Changes in cell shape and plasticity in cytoskeletal dynamics are critically involved in cell adhesion, migration, invasion and the whole process of metastasis [43], [44]. SFN reduced the formation of pseudopodia and made morphological changes in U87MG and U373MG cells. Maybe that is one of the reasons why SFN inhibited cell migration and invasion in U87MG and U373MG cells. Studies showed that CD44 was related to the pseudopodia formation [45], [46], and CD44 participated in many important cellular processes, including adhesion and motility [47]. CD44v6 is an important member of the cell adhesion molecule CD44 family, and plays a crucial role in tumor invasion [48]. Little cell surface expression of CD44v6 was observed in samples of melanoma, neuroblastoma, glioma, cutaneous lymphomas and prostate cancers [46], [49]. Studies showed that over-expression of CD44v6 in a rat prostate cancer line decreased metastasis, and decreased expression of CD44v6 could be a predictor of poor prognosis in clinically localized prostate cancer [50]. These studies are consistent with our results that SFN upregulated CD44v6 and inhibited migration and invasion in U87MG and U373MG cells. Therefore, CD44v6 is an important target molecule of SFN in glioblastoma cells migration and invasion progress. Although SFN regulated CD44v6 via sustained ERK1/2 activation, we do not know how CD44v6 works for the migration and invasion inhibition yet.

Absorption and bioavailability are important factors when a compound is to be administered to humans. SFN could achieve high absolute bioavailability even at low dietary doses in rats [51]. In addition, studies reported that normal cells are more resistant to apoptosis induction by SFN than cancer cells [52], [53]. In other words, normal cells are less prone to the toxicity of SFN. This might imply that we can find an optimal dose of SFN to inhibit glioblastoma cells in vivo but safe for normal cells.

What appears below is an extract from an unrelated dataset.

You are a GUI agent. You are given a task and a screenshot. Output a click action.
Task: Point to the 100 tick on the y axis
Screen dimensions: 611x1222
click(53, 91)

Clinically, we have to consider the fact that cancer patients already frequently harbor disseminated tumor cells in their blood, distant organs, and bone marrow when diagnosed [43]. Therefore, effective anti-metastatic therapeutics must be able to inhibit the proliferation and survival of already-disseminated cancer cells, rather than merely attempt to block escape of these cells from primary tumors. Fortunately, SFN not only inhibited migration and invasion, but also impaired the proliferation and survival in U87MG and U373MG cells in a dose-dependent manner. Thus, SFN is just the effective agent we desired.

In conclusion, here we revealed that SFN activated ERK1/2 in a sustained way, further downregulated MMP-2 and upregulated CD44v6, resulting in the inhibition of invasion in glioblastoma cells. Our results may give new insights into the molecular mechanisms of SFN regulation, and provide a potential way to treat glioblastoma.